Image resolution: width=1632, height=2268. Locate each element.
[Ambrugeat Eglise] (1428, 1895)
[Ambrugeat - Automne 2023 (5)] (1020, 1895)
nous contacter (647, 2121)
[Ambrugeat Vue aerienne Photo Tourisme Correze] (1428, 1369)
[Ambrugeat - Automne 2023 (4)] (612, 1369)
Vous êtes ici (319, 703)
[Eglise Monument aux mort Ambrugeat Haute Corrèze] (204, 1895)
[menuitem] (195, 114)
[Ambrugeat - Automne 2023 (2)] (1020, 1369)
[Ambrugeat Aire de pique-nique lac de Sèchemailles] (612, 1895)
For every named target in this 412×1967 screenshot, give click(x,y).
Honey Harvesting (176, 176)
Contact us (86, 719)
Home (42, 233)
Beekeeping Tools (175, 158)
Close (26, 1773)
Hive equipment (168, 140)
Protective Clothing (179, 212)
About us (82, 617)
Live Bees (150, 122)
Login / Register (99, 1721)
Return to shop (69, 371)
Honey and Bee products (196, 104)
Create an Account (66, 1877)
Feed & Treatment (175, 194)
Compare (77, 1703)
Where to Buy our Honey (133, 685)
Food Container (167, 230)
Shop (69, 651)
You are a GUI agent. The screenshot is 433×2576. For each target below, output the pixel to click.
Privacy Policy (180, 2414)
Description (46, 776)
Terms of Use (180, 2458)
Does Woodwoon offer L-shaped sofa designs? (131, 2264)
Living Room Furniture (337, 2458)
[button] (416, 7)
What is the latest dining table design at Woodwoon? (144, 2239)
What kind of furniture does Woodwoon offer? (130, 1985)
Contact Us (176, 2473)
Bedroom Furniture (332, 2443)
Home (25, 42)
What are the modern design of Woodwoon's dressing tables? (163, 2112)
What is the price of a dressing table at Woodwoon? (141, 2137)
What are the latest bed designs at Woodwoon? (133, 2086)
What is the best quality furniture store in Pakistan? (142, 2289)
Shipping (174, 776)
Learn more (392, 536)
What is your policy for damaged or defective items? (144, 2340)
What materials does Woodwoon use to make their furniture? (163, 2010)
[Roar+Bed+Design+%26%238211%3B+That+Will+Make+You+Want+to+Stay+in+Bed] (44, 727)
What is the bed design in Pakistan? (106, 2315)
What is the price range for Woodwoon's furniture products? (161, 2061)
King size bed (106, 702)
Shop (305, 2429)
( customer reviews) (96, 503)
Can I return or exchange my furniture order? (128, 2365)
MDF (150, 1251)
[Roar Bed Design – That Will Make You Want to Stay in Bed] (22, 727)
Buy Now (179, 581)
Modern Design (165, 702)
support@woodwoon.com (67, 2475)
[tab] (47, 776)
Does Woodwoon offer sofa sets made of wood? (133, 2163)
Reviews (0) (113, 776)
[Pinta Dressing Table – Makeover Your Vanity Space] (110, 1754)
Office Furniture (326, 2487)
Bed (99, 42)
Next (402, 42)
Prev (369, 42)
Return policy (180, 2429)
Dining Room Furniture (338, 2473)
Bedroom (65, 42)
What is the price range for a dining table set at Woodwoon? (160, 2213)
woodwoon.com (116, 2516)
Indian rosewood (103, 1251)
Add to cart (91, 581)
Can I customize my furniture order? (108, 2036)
--
** Activity **
Which lines belong in the answer? Exactly those from the first line of the entries through the line holding "[Ambrugeat - Automne 2023 (2)] (1020, 1369)", inclusive, copied unchanged.

** Output below **
Image resolution: width=1632, height=2268. Locate each element.
[Ambrugeat Eglise] (1428, 1895)
[Ambrugeat - Automne 2023 (5)] (1020, 1895)
nous contacter (647, 2121)
[Ambrugeat Vue aerienne Photo Tourisme Correze] (1428, 1369)
[Ambrugeat - Automne 2023 (4)] (612, 1369)
Vous êtes ici (319, 703)
[Eglise Monument aux mort Ambrugeat Haute Corrèze] (204, 1895)
[menuitem] (195, 114)
[Ambrugeat - Automne 2023 (2)] (1020, 1369)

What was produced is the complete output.